WHAT YOU HAVE TO DO — Reproduce all of the material below, replacing "Learn more" with "Read more" and leaving everything else unchanged.

Some records —
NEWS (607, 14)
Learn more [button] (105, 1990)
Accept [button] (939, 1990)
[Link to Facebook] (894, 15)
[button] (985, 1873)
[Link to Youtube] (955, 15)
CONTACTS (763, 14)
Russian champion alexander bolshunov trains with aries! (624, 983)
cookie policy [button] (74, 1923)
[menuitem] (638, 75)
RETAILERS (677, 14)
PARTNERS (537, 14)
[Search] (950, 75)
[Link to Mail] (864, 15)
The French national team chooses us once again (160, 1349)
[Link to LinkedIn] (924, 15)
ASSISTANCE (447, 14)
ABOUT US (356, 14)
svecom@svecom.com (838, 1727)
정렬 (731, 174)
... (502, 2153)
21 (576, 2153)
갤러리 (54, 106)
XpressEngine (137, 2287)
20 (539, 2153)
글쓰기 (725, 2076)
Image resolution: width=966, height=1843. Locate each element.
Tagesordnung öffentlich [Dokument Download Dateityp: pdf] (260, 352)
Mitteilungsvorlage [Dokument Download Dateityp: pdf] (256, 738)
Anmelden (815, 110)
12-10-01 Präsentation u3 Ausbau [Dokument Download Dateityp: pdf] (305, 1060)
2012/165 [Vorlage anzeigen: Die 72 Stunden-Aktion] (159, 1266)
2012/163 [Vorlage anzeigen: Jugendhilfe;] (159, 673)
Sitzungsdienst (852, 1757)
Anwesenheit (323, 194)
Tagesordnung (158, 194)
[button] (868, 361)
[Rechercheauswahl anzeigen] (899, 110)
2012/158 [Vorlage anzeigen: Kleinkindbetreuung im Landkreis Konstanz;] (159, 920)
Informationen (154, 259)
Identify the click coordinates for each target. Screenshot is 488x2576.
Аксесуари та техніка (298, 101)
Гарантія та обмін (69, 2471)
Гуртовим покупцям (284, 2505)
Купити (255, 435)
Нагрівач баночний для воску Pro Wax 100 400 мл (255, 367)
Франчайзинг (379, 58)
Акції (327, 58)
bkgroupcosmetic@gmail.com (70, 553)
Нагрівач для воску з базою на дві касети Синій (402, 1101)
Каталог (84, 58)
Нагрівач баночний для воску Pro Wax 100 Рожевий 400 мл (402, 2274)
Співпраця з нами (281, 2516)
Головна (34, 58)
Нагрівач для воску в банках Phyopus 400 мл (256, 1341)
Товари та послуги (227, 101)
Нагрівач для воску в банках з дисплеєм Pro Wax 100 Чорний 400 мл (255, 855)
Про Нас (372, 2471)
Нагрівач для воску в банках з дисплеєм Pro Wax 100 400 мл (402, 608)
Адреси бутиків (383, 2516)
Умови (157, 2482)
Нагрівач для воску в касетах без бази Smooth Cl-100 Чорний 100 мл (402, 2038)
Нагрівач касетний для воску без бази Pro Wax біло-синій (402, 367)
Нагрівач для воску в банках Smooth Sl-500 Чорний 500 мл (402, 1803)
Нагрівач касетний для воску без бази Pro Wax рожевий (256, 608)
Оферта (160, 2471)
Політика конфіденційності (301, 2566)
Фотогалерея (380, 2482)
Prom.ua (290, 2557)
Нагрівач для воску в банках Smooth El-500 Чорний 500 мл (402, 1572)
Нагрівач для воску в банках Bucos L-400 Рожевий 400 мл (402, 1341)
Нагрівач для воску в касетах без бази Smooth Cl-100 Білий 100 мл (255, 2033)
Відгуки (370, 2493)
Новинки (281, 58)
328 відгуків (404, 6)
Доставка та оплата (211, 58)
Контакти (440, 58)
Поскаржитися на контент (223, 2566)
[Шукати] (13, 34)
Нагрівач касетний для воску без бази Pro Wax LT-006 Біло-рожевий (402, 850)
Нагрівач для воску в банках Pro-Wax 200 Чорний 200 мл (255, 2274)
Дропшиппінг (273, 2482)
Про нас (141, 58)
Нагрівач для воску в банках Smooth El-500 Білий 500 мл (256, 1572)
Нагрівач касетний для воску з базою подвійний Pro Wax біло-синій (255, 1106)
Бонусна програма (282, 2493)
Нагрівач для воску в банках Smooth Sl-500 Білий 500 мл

EXPECTED ANSWER —
NEWS (607, 14)
Read more [button] (105, 1990)
Accept [button] (939, 1990)
[Link to Facebook] (894, 15)
[button] (985, 1873)
[Link to Youtube] (955, 15)
CONTACTS (763, 14)
Russian champion alexander bolshunov trains with aries! (624, 983)
cookie policy [button] (74, 1923)
[menuitem] (638, 75)
RETAILERS (677, 14)
PARTNERS (537, 14)
[Search] (950, 75)
[Link to Mail] (864, 15)
The French national team chooses us once again (160, 1349)
[Link to LinkedIn] (924, 15)
ASSISTANCE (447, 14)
ABOUT US (356, 14)
svecom@svecom.com (838, 1727)
정렬 (731, 174)
... (502, 2153)
21 (576, 2153)
갤러리 (54, 106)
XpressEngine (137, 2287)
20 (539, 2153)
글쓰기 (725, 2076)
Image resolution: width=966, height=1843. Locate each element.
Tagesordnung öffentlich [Dokument Download Dateityp: pdf] (260, 352)
Mitteilungsvorlage [Dokument Download Dateityp: pdf] (256, 738)
Anmelden (815, 110)
12-10-01 Präsentation u3 Ausbau [Dokument Download Dateityp: pdf] (305, 1060)
2012/165 [Vorlage anzeigen: Die 72 Stunden-Aktion] (159, 1266)
2012/163 [Vorlage anzeigen: Jugendhilfe;] (159, 673)
Sitzungsdienst (852, 1757)
Anwesenheit (323, 194)
Tagesordnung (158, 194)
[button] (868, 361)
[Rechercheauswahl anzeigen] (899, 110)
2012/158 [Vorlage anzeigen: Kleinkindbetreuung im Landkreis Konstanz;] (159, 920)
Informationen (154, 259)
Identify the click coordinates for each target. Screenshot is 488x2576.
Аксесуари та техніка (298, 101)
Гарантія та обмін (69, 2471)
Гуртовим покупцям (284, 2505)
Купити (255, 435)
Нагрівач баночний для воску Pro Wax 100 400 мл (255, 367)
Франчайзинг (379, 58)
Акції (327, 58)
bkgroupcosmetic@gmail.com (70, 553)
Нагрівач для воску з базою на дві касети Синій (402, 1101)
Каталог (84, 58)
Нагрівач баночний для воску Pro Wax 100 Рожевий 400 мл (402, 2274)
Співпраця з нами (281, 2516)
Головна (34, 58)
Нагрівач для воску в банках Phyopus 400 мл (256, 1341)
Товари та послуги (227, 101)
Нагрівач для воску в банках з дисплеєм Pro Wax 100 Чорний 400 мл (255, 855)
Про Нас (372, 2471)
Нагрівач для воску в банках з дисплеєм Pro Wax 100 400 мл (402, 608)
Адреси бутиків (383, 2516)
Умови (157, 2482)
Нагрівач для воску в касетах без бази Smooth Cl-100 Чорний 100 мл (402, 2038)
Нагрівач касетний для воску без бази Pro Wax біло-синій (402, 367)
Нагрівач для воску в банках Smooth Sl-500 Чорний 500 мл (402, 1803)
Нагрівач касетний для воску без бази Pro Wax рожевий (256, 608)
Оферта (160, 2471)
Політика конфіденційності (301, 2566)
Фотогалерея (380, 2482)
Prom.ua (290, 2557)
Нагрівач для воску в банках Smooth El-500 Чорний 500 мл (402, 1572)
Нагрівач для воску в банках Bucos L-400 Рожевий 400 мл (402, 1341)
Нагрівач для воску в касетах без бази Smooth Cl-100 Білий 100 мл (255, 2033)
Відгуки (370, 2493)
Новинки (281, 58)
328 відгуків (404, 6)
Доставка та оплата (211, 58)
Контакти (440, 58)
Поскаржитися на контент (223, 2566)
[Шукати] (13, 34)
Нагрівач касетний для воску без бази Pro Wax LT-006 Біло-рожевий (402, 850)
Нагрівач для воску в банках Pro-Wax 200 Чорний 200 мл (255, 2274)
Дропшиппінг (273, 2482)
Про нас (141, 58)
Нагрівач для воску в банках Smooth El-500 Білий 500 мл (256, 1572)
Нагрівач касетний для воску з базою подвійний Pro Wax біло-синій (255, 1106)
Бонусна програма (282, 2493)
Нагрівач для воску в банках Smooth Sl-500 Білий 500 мл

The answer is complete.